Excerpt to read
Reputation: 1925
I'm trying to understand how can I work on the rows of a data frame based on a condition. Having a data frame like this
> d<-data.frame(x=c(0,1,2,3), y=c(1,1,1,0))
> d
x y
1 0 1
2 1 1
3 2 1
4 3 0
how can I add +1 to all rows that contain a value of zero? (note that zeros can be found in any column), so that the result would look like this:
x y
1 1 2
2 1 1
3 2 1
4 4 1
The following code seems to do part of the job, but is just printing the rows where the action was taken, the number of times it was taken (2)...
> for(i in 1:nrow(d)){
+ d[d[i,]==0,]<-d[i,]+1
+ }
> d
x y
1 1 2
2 4 1
3 1 2
4 4 1
I'm sure there is a simple solution for this, maybe an apply function?, but I'm not getting there.
Thanks.
Upvotes: 4
Views: 2267
Reputation: 48191
Some possibilities:
# 1
idx <- which(d == 0, arr.ind = TRUE)[, 1]
d[idx, ] <- d[idx, ] + 1
# 2
t(apply(d, 1, function(x) x + any(x == 0)))
# 3
d + apply(d == 0, 1, max)
The usage of which
for vectors, e.g. which(1:3 > 2)
, is quite common, whereas it is used less for matrices: by specifying arr.ind = TRUE
what we get is array indices, i.e. coordinates of every 0:
which(d == 0, arr.ind = TRUE)
row col
[1,] 1 1
[2,] 4 2
Since we are interested only in rows where zeros occur, I take the first column of which(d == 0, arr.ind = TRUE)
and add 1 to all the elements in these rows by d[idx, ] <- d[idx, ] + 1
.
Regarding the second approach, apply(d, 1, function(x) x)
would be simply going row by row and returning the same row without any modifications. By any(x == 0)
we check whether there are any zeros in a particular row and get TRUE
or FALSE
. However, by writing x + any(x == 0)
we transform TRUE
or FALSE
to 1 or 0, respectively, as required.
Now the third approach. d == 0
is a logical matrix, and we use apply
to go over its rows. Then when applying max
to a particular row, we again transform TRUE
, FALSE
to 1, 0 and find a maximal element. This element is 1 if and only if there are any zeros in that row. Hence, apply(d == 0, 1, max)
returns a vector of zeros and ones. The final point is that when we write A + b
, where A
is a matrix and b
is a vector, the addition is column-wise. In this way, by writing d + apply(d == 0, 1, max)
we add apply(d == 0, 1, max)
to every column of d
, as needed.
Upvotes: 3

Records shown
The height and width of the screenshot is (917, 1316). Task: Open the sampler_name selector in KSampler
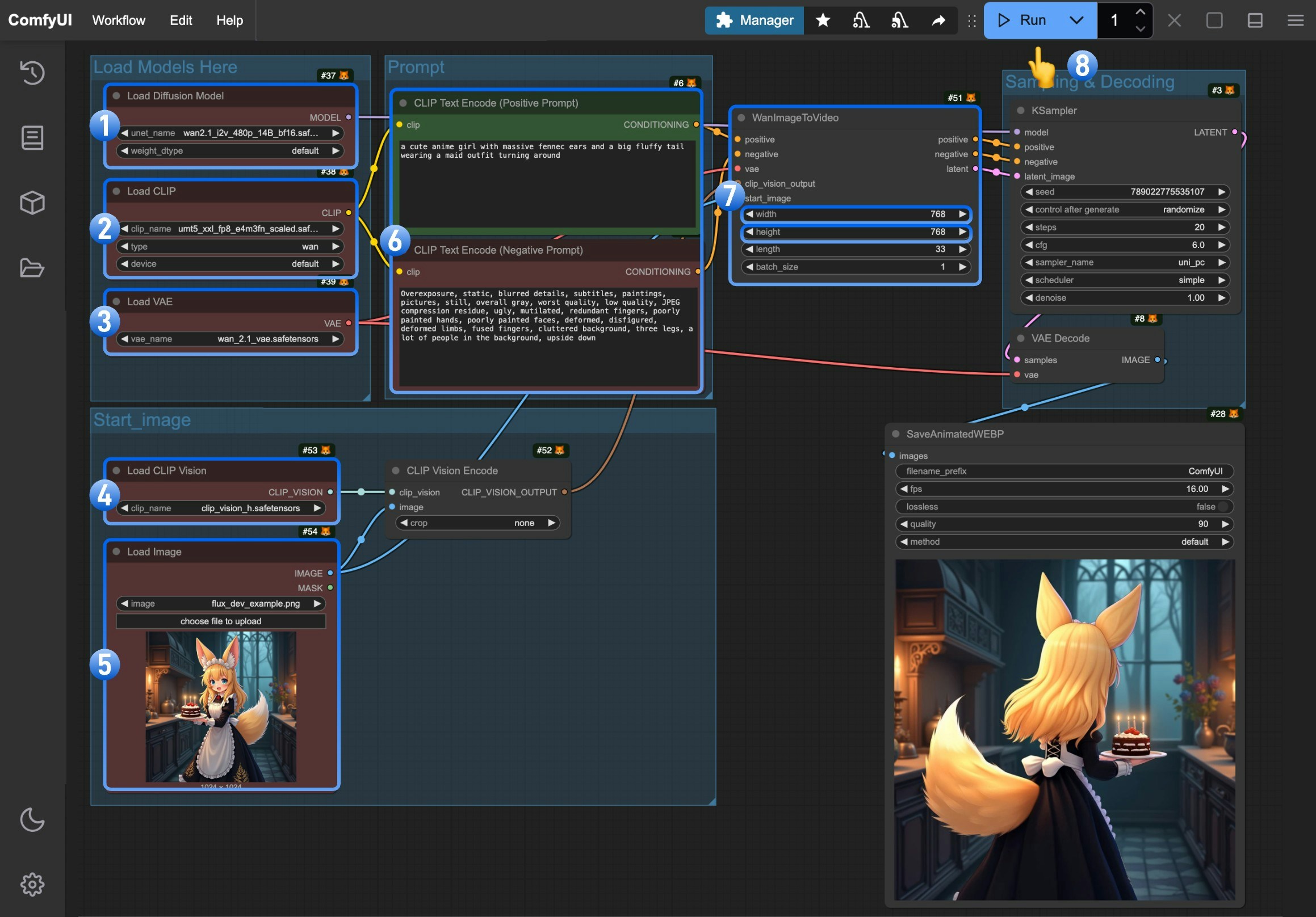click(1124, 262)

...

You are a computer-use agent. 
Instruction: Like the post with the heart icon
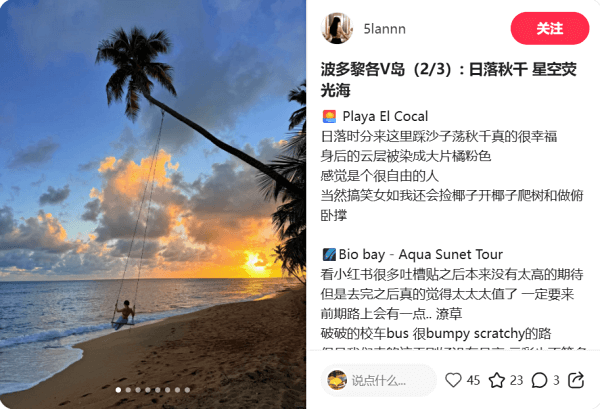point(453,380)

---

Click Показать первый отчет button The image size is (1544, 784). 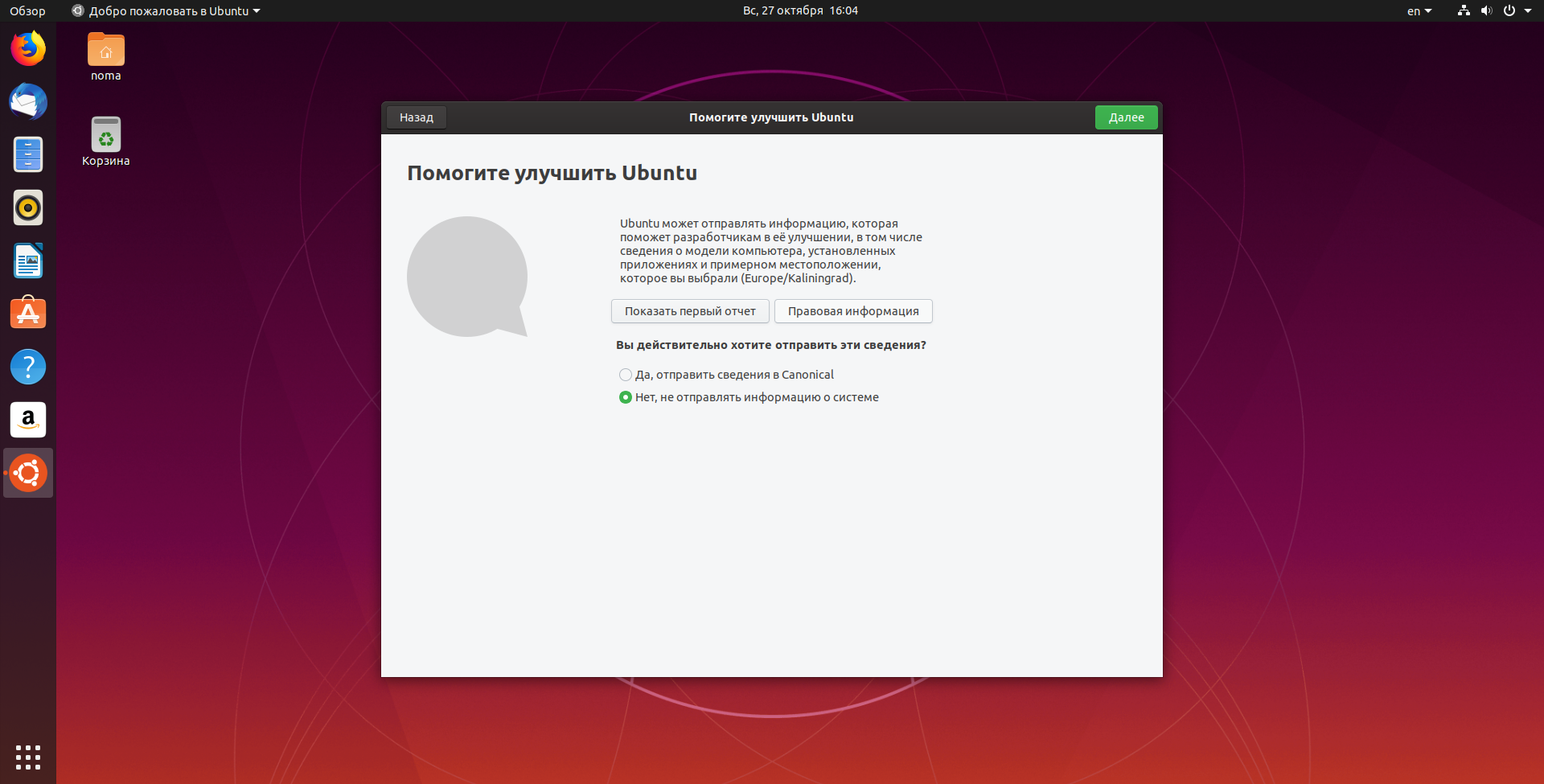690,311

Brief
In the thread on adding 1 to data frame rows that contain a zero, list the code given for each of the numbered possibilities in the reply.

The answer
1. idx <- which(d == 0, arr.ind = TRUE)[, 1] followed by d[idx, ] <- d[idx, ] + 1
2. t(apply(d, 1, function(x) x + any(x == 0)))
3. d + apply(d == 0, 1, max)